We all know the brain is the most important sex organ – so today’s Stay Sexy column is about keeping your brain supple, happy, engaged and excited. In short, exercising your brain!
It’s one of those basic use-it-or-lose-it phenomena – the more we stay interested, curious, open to new situations and eager to learn, the healthier our brains will be. “Anything that closely engages your focus and is strongly rewarding… will kick your brain into learning mode and necessarily notch it up,” according to a recent article.
So today I’m going to share our newest curiosity – the Saguaro Cactus, Arizona’s famous trademark cactus with its arms pointing to the sky. It’s new to me. I’ve never (before) lived where they grow and hardly ever traveled where they were common. But for the month of March, we’ve parked our motorhome at an RV park in the Sonoran desert west of Tucson, Arizona. The edge of our park opens onto desert trails that lead to Tucson Mountain Park and beyond it, Saguaro National Park.
We’ve started hiking those trails – a mile and a half yesterday, two miles today. We can observe the entire life cycle of the Saguaro on our wanderings.
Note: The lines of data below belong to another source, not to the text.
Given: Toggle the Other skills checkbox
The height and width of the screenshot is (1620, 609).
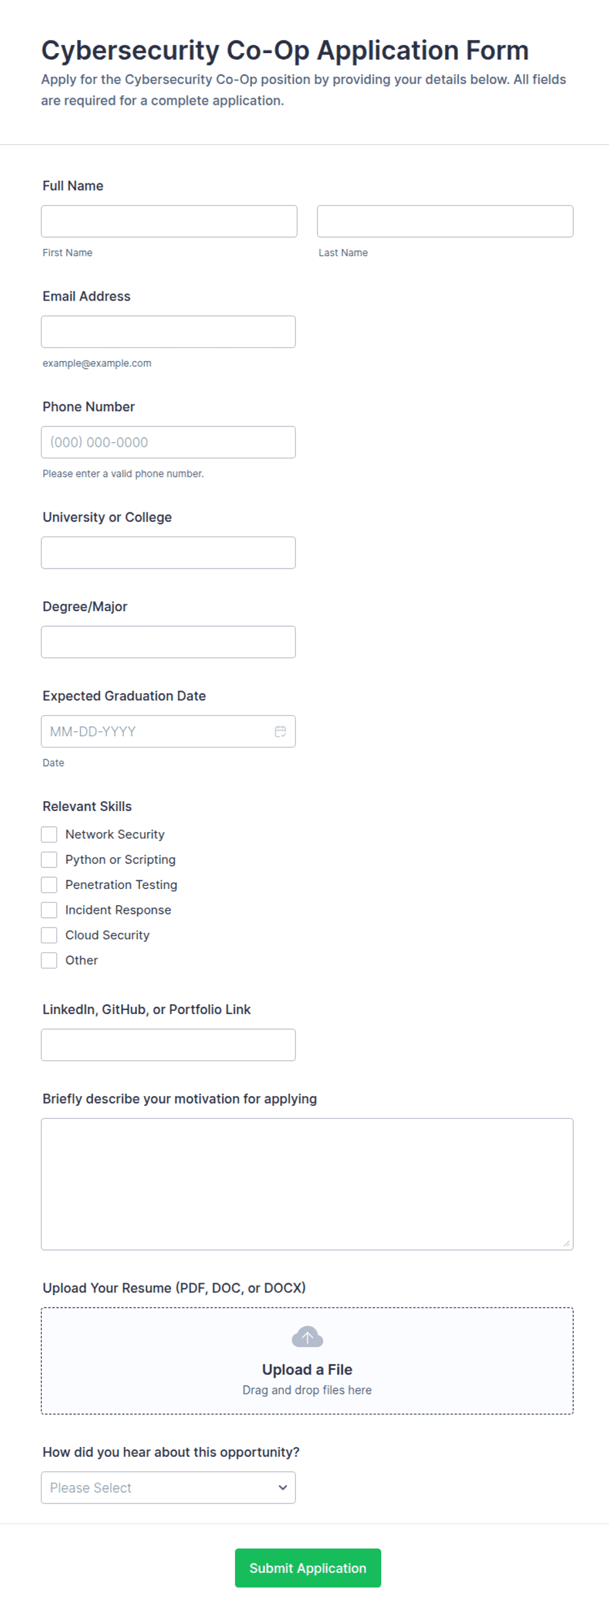Looking at the screenshot, I should pyautogui.click(x=49, y=960).
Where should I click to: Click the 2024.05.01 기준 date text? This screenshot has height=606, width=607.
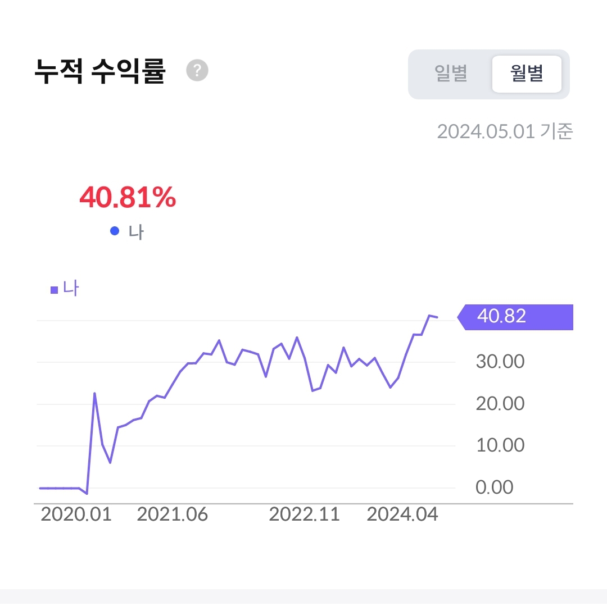(x=504, y=131)
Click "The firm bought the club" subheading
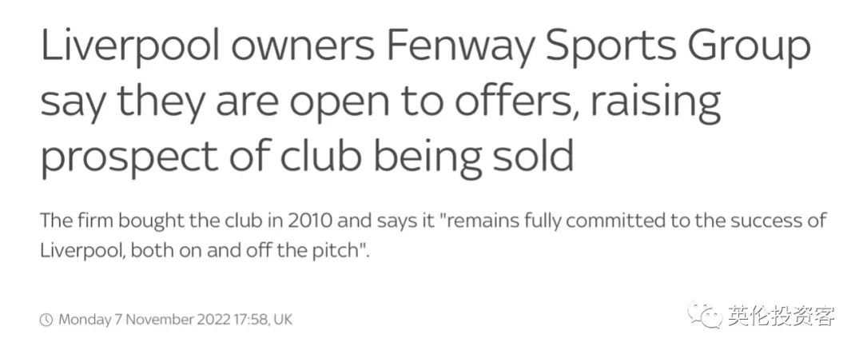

Yesterday, under the protection of a Palo Verde tree (which is a story for another day), we found a virtual Saguaro nursery. The baby cactus plants need just enough protection from the occasional freezing temperatures in this region that they thrive best with a little shelter. There must have been over a dozen “babies” under this tree, ranging from less than an inch to over a foot.
You can see the green “bark” of the Palo Verde tree in the upper left. It’s hard to find, but in the lower left corner are the spines of a very tiny baby, only half an inch tall. A one-foot Saguaro is on the right side of the photo.
Saguaros typically don’t grow their arms until they’re several decades old. The arms are needed for the blossoms – night-opening blooms pollinated by bats. The cactus can grow as tall as 70 feet and live as long as 150 years.
Hubs is just under six feet tall, and the Saguaro on the left is rooted in a gully behind him, so it’s close to thirty feet tall. We don’t know what anomoly caused the arms in the lefthand cactus in the next photo to grow straight out instead of up – winds? Drought? Genetic variation?
At the other end of the life cycle, we saw the carcasses of several of these fallen giants, their outer shells long gone and their long white inner spines exposed and lying in a log-like pile. Those spines are what holds the water – up to several tons, in a large cactus, able to sustain life through the long desert droughts.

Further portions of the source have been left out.